As it turned out the songs that I gravitated towards were not exactly cheery or exuberant. I mean they’re uplifting … but in a devastating sort of way. This past January I totally panicked because the album, which was due to be released in April, just didn’t add up to “Get Happy.” I thought: I don’t want the whole thing to be ironic. I do want it to be genuinely uplifting, and to provide authentic rays of happiness.
It’s taken a while and I’m still not quite sure that we’ve arrived at the happiest “get happy” place. That said, I think that this album is deep in thought, it is contemplative and it is beautiful. It’s much older, especially compared with the innocence of Sympathique. With Sympathique nobody was paying any attention. I was barely paying attention. I was just making an album that I wanted to play on my stereo. I never thought that it would sell anywhere beyond Portland, Oregon. For the first five years we didn’t travel. We stayed in town, we played every wedding in town. Those were scrappy years. Get Happy is definitely not scrappy. It’s the product of years of growth, and this time we were definitely paying attention.
Track 1: “Ich dich liebe”
China Forbes and I met each other in college in 1988, our freshman year at Harvard. Late at night we would break into one of the practice rooms in Adams House, our college dormitory, and she would sing Puccini arias and wacky covers of “The Way We Were” at 3 o’clock in the morning … these escapades were endlessly fun.
When I came back to Portland after college, I thought I was going to go into politics. I really wanted to become Mayor of Portland and so I was working for politicians in City Hall and working on various political campaigns. I was dismayed at the terrible music that was always playing at the political functions I was going to: there was a lot of bad rock, loud rock, techno … or even worse … DJs. And so I started Pink Martini really to play at political fundraisers.
A year into it I realized that the band was potentially viable and sustainable, but I wasn’t pleased with the original singer. Remembering the fun that I had with China Forbes, I found her in New York City, called her up, and convinced her to fly to Portland to perform four concerts in one weekend. I kept tricking her into coming to Portland temporarily, and eventually she moved permanently to Portland in 1998. So we have had a long collaboration of over fifteen years. She and I wrote a lot of Pink Martini’s original songs, especially in the second album, together.

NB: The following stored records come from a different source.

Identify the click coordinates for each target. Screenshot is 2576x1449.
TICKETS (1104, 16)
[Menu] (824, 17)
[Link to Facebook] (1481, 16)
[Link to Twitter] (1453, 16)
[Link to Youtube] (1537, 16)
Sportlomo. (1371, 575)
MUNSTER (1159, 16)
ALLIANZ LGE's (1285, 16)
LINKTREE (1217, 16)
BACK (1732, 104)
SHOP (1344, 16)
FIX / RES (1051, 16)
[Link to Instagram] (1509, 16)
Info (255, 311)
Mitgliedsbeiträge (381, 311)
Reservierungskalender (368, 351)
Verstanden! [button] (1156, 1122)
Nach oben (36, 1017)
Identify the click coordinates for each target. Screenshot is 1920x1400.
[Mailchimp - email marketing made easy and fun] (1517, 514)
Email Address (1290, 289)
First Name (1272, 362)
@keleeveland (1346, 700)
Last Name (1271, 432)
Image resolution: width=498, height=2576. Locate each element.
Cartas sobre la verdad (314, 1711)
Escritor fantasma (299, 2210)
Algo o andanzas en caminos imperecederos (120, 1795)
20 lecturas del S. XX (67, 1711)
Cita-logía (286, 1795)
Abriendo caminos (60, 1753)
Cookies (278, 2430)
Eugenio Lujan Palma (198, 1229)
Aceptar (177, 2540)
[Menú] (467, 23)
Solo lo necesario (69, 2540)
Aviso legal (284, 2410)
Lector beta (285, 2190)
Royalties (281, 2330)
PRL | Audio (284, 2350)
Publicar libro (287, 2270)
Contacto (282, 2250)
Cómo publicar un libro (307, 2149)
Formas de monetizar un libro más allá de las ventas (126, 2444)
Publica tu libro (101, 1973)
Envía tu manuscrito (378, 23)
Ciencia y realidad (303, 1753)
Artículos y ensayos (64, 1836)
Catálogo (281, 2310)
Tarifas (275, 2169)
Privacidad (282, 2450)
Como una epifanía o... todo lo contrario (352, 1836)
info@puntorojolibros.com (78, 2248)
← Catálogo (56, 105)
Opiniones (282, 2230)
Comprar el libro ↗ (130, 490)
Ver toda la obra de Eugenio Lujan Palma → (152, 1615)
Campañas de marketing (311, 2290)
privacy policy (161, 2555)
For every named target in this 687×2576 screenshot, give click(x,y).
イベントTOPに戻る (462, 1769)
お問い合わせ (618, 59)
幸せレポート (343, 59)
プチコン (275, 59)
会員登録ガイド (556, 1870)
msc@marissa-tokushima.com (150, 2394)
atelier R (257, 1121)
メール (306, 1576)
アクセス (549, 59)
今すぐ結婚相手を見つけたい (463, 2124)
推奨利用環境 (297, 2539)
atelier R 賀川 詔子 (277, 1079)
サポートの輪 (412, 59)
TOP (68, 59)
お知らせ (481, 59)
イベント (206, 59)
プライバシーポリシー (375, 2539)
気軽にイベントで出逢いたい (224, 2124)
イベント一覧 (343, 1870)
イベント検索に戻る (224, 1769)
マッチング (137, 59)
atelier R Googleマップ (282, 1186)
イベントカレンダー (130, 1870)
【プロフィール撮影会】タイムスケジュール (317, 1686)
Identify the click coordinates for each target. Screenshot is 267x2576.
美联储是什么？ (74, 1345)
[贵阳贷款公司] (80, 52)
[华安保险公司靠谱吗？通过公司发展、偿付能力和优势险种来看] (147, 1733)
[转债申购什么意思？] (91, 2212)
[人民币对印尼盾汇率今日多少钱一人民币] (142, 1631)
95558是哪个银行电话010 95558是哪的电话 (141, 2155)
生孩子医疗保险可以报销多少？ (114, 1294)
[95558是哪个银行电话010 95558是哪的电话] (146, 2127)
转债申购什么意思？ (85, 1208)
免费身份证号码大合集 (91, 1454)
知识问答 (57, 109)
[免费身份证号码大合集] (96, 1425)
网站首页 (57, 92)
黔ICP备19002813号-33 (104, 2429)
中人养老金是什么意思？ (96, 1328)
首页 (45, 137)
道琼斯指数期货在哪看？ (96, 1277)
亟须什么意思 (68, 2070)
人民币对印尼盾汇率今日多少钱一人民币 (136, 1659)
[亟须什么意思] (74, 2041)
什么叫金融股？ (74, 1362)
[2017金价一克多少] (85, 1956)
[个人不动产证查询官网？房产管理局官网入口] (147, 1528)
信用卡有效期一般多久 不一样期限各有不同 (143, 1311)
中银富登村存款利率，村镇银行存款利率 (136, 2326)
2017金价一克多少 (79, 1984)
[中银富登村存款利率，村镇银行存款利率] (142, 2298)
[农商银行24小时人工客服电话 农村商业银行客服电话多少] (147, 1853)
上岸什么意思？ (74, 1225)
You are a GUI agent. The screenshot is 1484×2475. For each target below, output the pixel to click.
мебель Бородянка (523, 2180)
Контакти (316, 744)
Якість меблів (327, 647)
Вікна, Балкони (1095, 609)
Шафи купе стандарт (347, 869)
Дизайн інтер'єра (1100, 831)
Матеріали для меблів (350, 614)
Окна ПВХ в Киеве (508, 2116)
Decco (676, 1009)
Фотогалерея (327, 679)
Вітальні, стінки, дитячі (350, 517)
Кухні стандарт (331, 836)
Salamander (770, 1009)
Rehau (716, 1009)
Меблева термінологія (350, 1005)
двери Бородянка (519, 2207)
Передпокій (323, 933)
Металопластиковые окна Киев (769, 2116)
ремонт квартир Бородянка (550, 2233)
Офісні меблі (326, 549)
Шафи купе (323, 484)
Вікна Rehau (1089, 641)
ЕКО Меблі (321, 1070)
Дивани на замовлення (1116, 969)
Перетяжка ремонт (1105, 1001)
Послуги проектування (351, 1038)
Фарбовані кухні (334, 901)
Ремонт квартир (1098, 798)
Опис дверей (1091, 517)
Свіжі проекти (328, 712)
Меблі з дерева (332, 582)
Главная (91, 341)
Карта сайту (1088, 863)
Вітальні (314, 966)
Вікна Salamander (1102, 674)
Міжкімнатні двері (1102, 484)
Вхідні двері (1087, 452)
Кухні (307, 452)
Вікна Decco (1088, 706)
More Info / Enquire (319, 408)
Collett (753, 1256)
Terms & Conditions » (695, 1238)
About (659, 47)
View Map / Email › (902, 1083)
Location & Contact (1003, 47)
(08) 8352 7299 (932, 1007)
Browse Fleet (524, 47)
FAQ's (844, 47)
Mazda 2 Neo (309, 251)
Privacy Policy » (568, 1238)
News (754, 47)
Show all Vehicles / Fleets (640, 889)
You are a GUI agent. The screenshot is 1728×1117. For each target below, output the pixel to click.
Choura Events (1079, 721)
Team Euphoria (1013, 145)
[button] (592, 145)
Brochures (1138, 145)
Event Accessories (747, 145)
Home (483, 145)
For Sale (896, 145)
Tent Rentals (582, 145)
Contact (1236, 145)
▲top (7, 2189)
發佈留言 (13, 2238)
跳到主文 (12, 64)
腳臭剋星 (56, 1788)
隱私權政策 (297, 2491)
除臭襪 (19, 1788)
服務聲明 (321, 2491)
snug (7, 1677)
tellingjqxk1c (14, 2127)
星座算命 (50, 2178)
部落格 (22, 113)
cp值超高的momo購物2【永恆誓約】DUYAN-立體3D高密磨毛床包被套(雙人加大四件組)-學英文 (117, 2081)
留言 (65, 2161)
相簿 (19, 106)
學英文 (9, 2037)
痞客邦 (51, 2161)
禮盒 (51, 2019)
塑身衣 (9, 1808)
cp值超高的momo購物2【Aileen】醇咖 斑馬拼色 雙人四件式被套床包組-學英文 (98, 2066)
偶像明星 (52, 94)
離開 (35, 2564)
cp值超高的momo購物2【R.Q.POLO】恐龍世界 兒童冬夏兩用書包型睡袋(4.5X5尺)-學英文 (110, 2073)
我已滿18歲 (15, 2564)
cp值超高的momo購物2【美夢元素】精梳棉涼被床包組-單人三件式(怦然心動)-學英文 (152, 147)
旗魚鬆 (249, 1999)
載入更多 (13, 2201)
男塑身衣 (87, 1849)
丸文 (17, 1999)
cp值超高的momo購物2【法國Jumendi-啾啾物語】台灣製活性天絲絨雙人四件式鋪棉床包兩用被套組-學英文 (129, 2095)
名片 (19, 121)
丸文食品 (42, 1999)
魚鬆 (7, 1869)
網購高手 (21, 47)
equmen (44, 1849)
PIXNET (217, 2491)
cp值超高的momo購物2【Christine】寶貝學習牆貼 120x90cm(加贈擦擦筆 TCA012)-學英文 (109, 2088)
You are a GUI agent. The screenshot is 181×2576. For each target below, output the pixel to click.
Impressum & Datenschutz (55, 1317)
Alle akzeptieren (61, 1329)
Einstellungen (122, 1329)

Get Happy begins with China singing the grammatically incorrectly titled “Ich Dich Liebe”, written by three Germans for a German film called Freddy and the Song of the Prairie which starred the singing actor Freddy Quinn, opposite Mamie Van Doren. (In the 1950s there were three blonde bombshells in America: Marilyn Monroe, Jayne Mansfield and Mamie Van Doren. Of the three only Mamie Van Doren survived the 1960s. Currently, at 81, she’s working on a 3D television show. She sang with us last summer at the Greek Theater in Los Angeles.) So Mamie Van Doren sang this song in 1964. Half of it is in English and half of it is in German-ish. It’s not grammatically correct. When we recorded it we tried to make it a little bit more correct, but it’s still not right. Germans will say “something’s off” because it IS off. Hopefully our audiences will look past the sketchy title and forgive the sketchy lyrics and love the song, with its big band sound of orchestra, strings and a lot of brass.